Assignment: Word for word, output the data that follows.

Task inputs:
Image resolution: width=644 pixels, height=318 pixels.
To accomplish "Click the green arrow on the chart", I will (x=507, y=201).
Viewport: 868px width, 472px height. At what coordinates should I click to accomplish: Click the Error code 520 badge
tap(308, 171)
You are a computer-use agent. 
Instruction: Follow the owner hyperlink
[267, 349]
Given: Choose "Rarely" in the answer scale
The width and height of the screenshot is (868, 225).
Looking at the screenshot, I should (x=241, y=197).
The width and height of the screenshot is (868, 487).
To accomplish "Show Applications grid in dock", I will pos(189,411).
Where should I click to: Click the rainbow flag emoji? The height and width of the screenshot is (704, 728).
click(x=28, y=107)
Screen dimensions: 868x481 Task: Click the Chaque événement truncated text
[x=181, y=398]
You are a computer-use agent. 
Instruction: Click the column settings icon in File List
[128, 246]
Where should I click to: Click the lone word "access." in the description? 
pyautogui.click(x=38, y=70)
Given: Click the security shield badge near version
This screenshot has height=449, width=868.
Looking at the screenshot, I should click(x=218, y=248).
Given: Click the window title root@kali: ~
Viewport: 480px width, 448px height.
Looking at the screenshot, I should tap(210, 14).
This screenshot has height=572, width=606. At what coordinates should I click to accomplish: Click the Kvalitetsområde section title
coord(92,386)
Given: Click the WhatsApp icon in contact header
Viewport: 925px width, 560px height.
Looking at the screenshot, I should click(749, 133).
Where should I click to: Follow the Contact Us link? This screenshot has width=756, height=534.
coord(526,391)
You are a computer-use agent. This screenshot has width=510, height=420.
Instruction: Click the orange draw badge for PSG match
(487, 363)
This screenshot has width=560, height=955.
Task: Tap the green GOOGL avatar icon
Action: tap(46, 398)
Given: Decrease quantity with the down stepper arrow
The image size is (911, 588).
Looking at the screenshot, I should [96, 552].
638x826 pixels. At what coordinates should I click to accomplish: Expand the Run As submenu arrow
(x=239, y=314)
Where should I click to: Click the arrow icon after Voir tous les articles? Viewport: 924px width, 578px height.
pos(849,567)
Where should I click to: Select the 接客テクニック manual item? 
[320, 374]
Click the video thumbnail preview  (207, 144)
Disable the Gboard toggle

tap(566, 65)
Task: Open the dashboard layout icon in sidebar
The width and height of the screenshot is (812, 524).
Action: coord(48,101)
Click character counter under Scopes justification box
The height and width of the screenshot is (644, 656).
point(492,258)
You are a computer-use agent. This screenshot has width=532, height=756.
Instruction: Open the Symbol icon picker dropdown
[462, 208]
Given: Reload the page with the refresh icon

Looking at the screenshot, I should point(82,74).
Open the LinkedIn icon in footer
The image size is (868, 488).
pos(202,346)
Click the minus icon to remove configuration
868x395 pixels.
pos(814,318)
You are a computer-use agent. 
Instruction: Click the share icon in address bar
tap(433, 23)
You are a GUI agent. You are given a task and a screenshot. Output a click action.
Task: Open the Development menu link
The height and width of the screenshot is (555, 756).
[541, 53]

Response below:
Image resolution: width=644 pixels, height=318 pixels.
To accomplish "Click the green arrow on the chart", I will (x=507, y=201).
Viewport: 868px width, 472px height. At what coordinates should I click to accomplish: Click the Error code 520 badge
tap(308, 171)
You are a computer-use agent. 
Instruction: Follow the owner hyperlink
[267, 349]
Given: Choose "Rarely" in the answer scale
The width and height of the screenshot is (868, 225).
Looking at the screenshot, I should (x=241, y=197).
The width and height of the screenshot is (868, 487).
To accomplish "Show Applications grid in dock", I will pos(189,411).
Where should I click to: Click the rainbow flag emoji? The height and width of the screenshot is (704, 728).
click(x=28, y=107)
Screen dimensions: 868x481 Task: Click the Chaque événement truncated text
[x=181, y=398]
You are a computer-use agent. 
Instruction: Click the column settings icon in File List
[128, 246]
Where should I click to: Click the lone word "access." in the description? 
pyautogui.click(x=38, y=70)
Given: Click the security shield badge near version
This screenshot has height=449, width=868.
Looking at the screenshot, I should click(x=218, y=248).
Given: Click the window title root@kali: ~
Viewport: 480px width, 448px height.
Looking at the screenshot, I should tap(210, 14).
This screenshot has height=572, width=606. At what coordinates should I click to accomplish: Click the Kvalitetsområde section title
coord(92,386)
Given: Click the WhatsApp icon in contact header
Viewport: 925px width, 560px height.
Looking at the screenshot, I should click(749, 133).
Where should I click to: Follow the Contact Us link? This screenshot has width=756, height=534.
coord(526,391)
You are a computer-use agent. This screenshot has width=510, height=420.
Instruction: Click the orange draw badge for PSG match
(487, 363)
This screenshot has width=560, height=955.
Task: Tap the green GOOGL avatar icon
Action: tap(46, 398)
Given: Decrease quantity with the down stepper arrow
The image size is (911, 588).
Looking at the screenshot, I should [96, 552].
638x826 pixels. At what coordinates should I click to accomplish: Expand the Run As submenu arrow
(x=239, y=314)
Where should I click to: Click the arrow icon after Voir tous les articles? Viewport: 924px width, 578px height.
pos(849,567)
Where should I click to: Select the 接客テクニック manual item? 
[320, 374]
Click the video thumbnail preview  (207, 144)
Disable the Gboard toggle

tap(566, 65)
Task: Open the dashboard layout icon in sidebar
The width and height of the screenshot is (812, 524).
Action: coord(48,101)
Click character counter under Scopes justification box
The height and width of the screenshot is (644, 656).
point(492,258)
You are a computer-use agent. This screenshot has width=532, height=756.
Instruction: Open the Symbol icon picker dropdown
[462, 208]
Given: Reload the page with the refresh icon

Looking at the screenshot, I should point(82,74).
Open the LinkedIn icon in footer
The image size is (868, 488).
pos(202,346)
Click the minus icon to remove configuration
868x395 pixels.
pos(814,318)
You are a computer-use agent. 
Instruction: Click the share icon in address bar
tap(433, 23)
You are a GUI agent. You are given a task and a screenshot. Output a click action.
Task: Open the Development menu link
The height and width of the screenshot is (555, 756).
[541, 53]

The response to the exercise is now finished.